In part one, we examined the output of DC comics this past week. Here in part two, we’ll look at the books from Marvel comics, including THE DEFENDERS #7, WINTER SOLDIER #6, and AVENGERS VS X-MEN #5.
Looks like THE DEFENDERS #7 kicks off the inevitable guest stat phase of the story, though unlike other books I could mention this one weaves the addition into the plot wonderfully. While the main group go to Wakanda – technologically advanced secret African nation and home of the Black Panther – in order to elicit aid in taking down John Aman right in his own country of Z’Gambo right next door, we see expert bugler and Spiderman supporting villain Black Cat infiltrate a company at the behest of an order of Antiquarians. It’s really just a means of testing the anti-villain’s effectiveness at her job, which she proves very well.
So well in fact that the group sends her off on her true mission: infiltrate Z’Gamba and steal a widget from Aman, just as the Defenders prepare to do the same to avenge Iron Fist’s fallen comrades. Convenient!

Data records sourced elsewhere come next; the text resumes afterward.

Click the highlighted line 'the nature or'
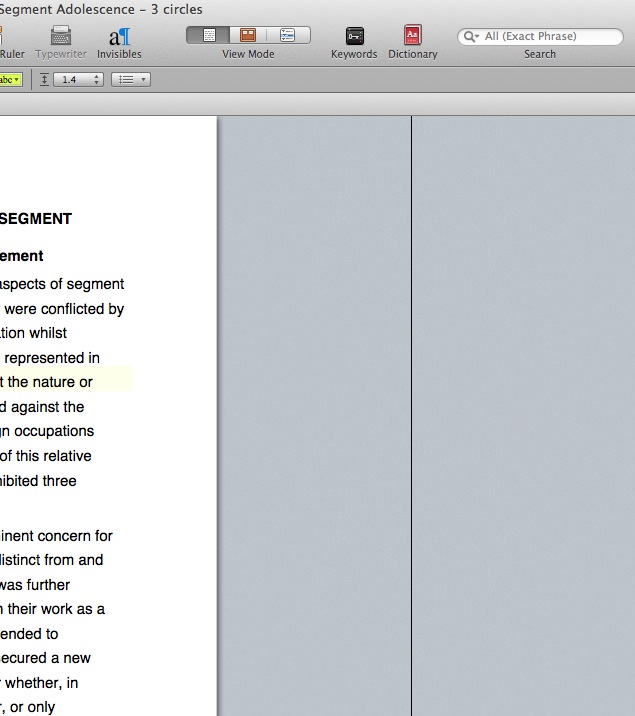Screen dimensions: 635x716 pos(48,382)
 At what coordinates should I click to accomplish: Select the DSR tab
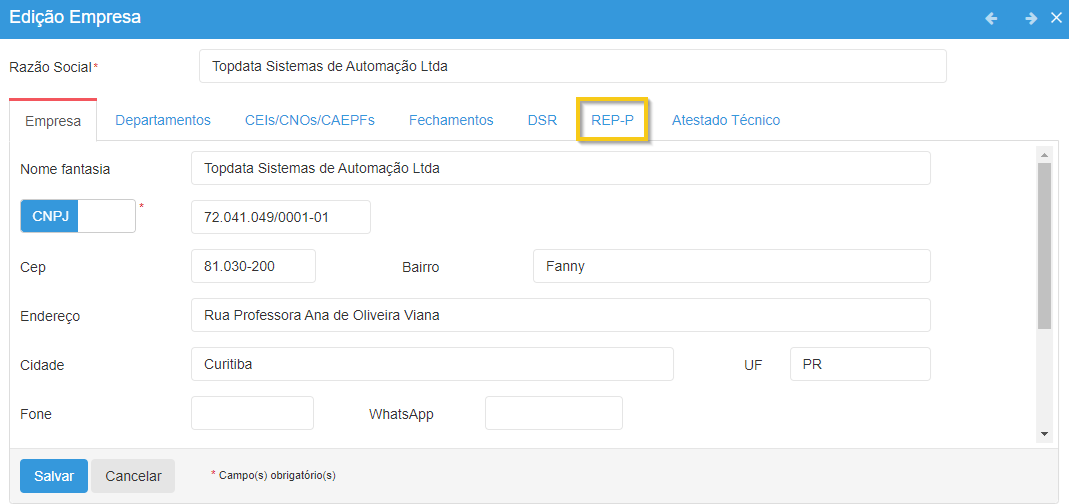[542, 120]
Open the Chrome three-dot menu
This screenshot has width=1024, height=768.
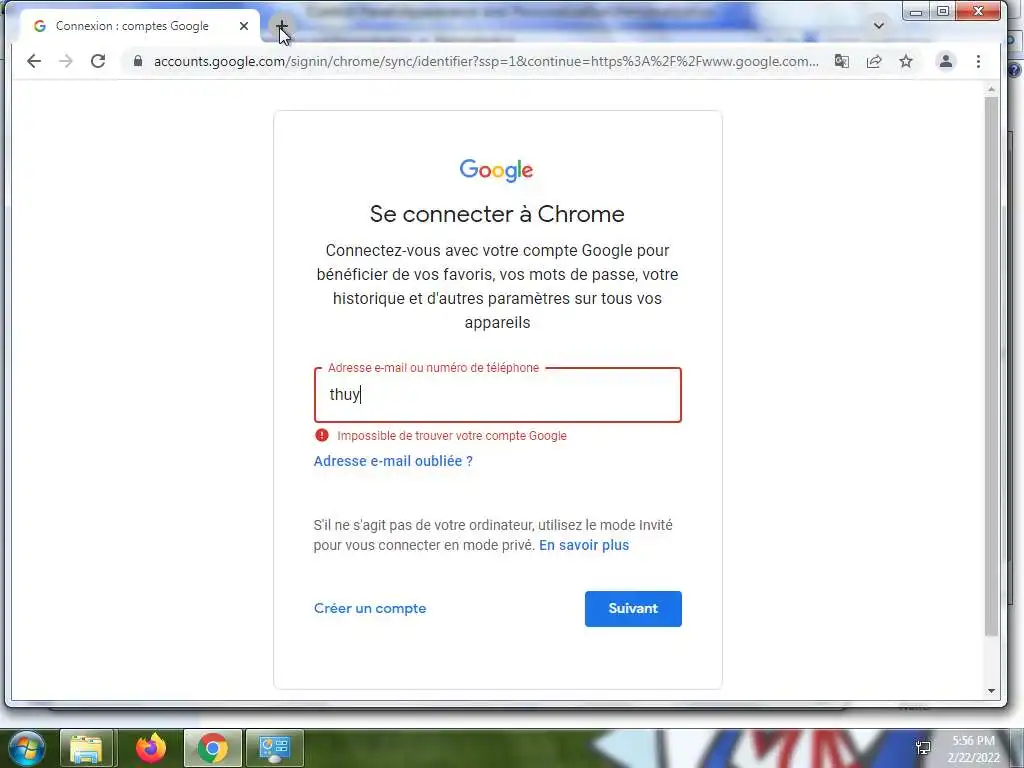click(x=978, y=61)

Also there’s a sequence where the gang gets high off a Wakandan beverage made from soul-shaped roots, so as to communicate with the Black Panthers of generations past. Nothing says awesome like seeing what the Silver Surfer is like stoned. And no, I’m not making this up. Have I mentioned this is another book you should be reading?
Meanwhile, WINTER SOLDIER #6 asks the question: what would you do if you woke up suddenly in a tube, with a mind empty of memory yet full of killer instincts, and then wandered off? And then what you happen if you one day remember who you are, and it’s not a nice person? That’s what happens to the third sleeper agent auctioned off following the end of the Cold War. Lost for twelve years, the recent events in the life (and apparent death) of our protagonist caused the reawakening of the third sleeper. And he’s not happy about what his former teacher has done and is doing.
It’s hard to say anything more as to the plot without dropping spoilers, but this issue once again brings up the theme of Cold War leftovers. And the way the book portrays the mental state of this sleeper, both as a lost man in a world he doesn’t really know and as the restored Russian killer, is pure spy thriller. The past has come back to haunt James Barnes, and I can’t wait to see how it turns out in later issues.
Finally we have the main event, AVENGERS VS X-MEN #5. And despite how shaky the pace has been up until now, we have here the turning point we’ve been waiting for. Everyone is on the moon, and the Phoenix Force finally arrives to claim its vessel.
Except it isn’t who you quite think. Although from what I can tell, it might have something to do with Iron Man’s meddling.
See, in previous issues Tony Stark decided to actually put his massive genius brain to the task of finding a weakness to the cosmic fire bird bent on global destruction. So he builds a giant robot cannon that he hopes will kill the Phoenix Force. It…doesn’t go as planned. When I saw the result, I was damned near floored.
I think the weakest part of this issue is the bit at the very beginning and the very end, where Hope gives her narration about where she lies in the totem of responsibility should things go sour. And it’s definitely going sour, as she can’t hope to control the beast coming to claim her. How does she express this sentiment? By likening her situation to the guy who physically dropped the atom bomb during WWII. I think there’s a law out there that says any argument involving Hitler is immediately rendered null, and at least from my perspective, referencing Hiroshima is as cliché and dumb a move so far as arguments are concerned. Really, Hope? I mean yes, the argument does make sense, but it’s so obvious and so played out that I just have to palm my face my frustration.
Anyway, in spite of that nonsense, this was probably the best issue of this series in a long time, and I’m starting to figure out why. This series was made too big. Yes, it’s a massive event that is the culmination to nearly every big event in the last ten or so years. But it’s still going to be a long event and last for a dozen issues. And despite the writer’s no doubt good intentions, I don’t know if there’s really enough plot developments to last the whole run. This is a really meaty issue, so it feels the best after a long time of lackluster offerings. Here’s hoping future issues perform better.
If this seemed shorter than most posts on the weekly pull, it’s only because coming up with new things to say about books that are really good is always difficult.